(Provided records Opens)

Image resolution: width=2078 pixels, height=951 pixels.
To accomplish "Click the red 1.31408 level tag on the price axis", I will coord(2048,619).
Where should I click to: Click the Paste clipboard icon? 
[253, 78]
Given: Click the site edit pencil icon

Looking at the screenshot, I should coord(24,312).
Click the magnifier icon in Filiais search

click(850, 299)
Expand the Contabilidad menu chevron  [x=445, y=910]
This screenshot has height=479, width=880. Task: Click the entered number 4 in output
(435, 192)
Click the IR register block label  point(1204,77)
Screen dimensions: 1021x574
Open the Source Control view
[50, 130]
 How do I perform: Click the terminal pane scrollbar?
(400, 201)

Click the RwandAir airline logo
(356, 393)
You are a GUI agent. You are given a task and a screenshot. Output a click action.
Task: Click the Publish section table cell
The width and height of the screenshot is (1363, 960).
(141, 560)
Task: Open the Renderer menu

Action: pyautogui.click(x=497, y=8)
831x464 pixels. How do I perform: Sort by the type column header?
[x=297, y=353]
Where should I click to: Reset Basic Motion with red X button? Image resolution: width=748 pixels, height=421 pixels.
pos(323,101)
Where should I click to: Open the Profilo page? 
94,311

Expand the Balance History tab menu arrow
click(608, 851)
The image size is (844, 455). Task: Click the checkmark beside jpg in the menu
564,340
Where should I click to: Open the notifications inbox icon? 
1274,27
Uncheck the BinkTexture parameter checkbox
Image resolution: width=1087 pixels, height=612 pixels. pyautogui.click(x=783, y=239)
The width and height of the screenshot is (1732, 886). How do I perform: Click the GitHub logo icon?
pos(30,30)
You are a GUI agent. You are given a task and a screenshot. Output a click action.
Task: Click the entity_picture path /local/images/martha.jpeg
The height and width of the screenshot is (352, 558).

(Provided records Closes)

Your objective. Return exactly the lines of the listing that run from the one containing "Expand the Balance History tab menu arrow" through the last, and no others.

Result.
Expand the Balance History tab menu arrow
click(608, 851)
The image size is (844, 455). Task: Click the checkmark beside jpg in the menu
564,340
Where should I click to: Open the notifications inbox icon? 
1274,27
Uncheck the BinkTexture parameter checkbox
Image resolution: width=1087 pixels, height=612 pixels. pyautogui.click(x=783, y=239)
The width and height of the screenshot is (1732, 886). How do I perform: Click the GitHub logo icon?
pos(30,30)
You are a GUI agent. You are given a task and a screenshot. Output a click action.
Task: Click the entity_picture path /local/images/martha.jpeg
The height and width of the screenshot is (352, 558).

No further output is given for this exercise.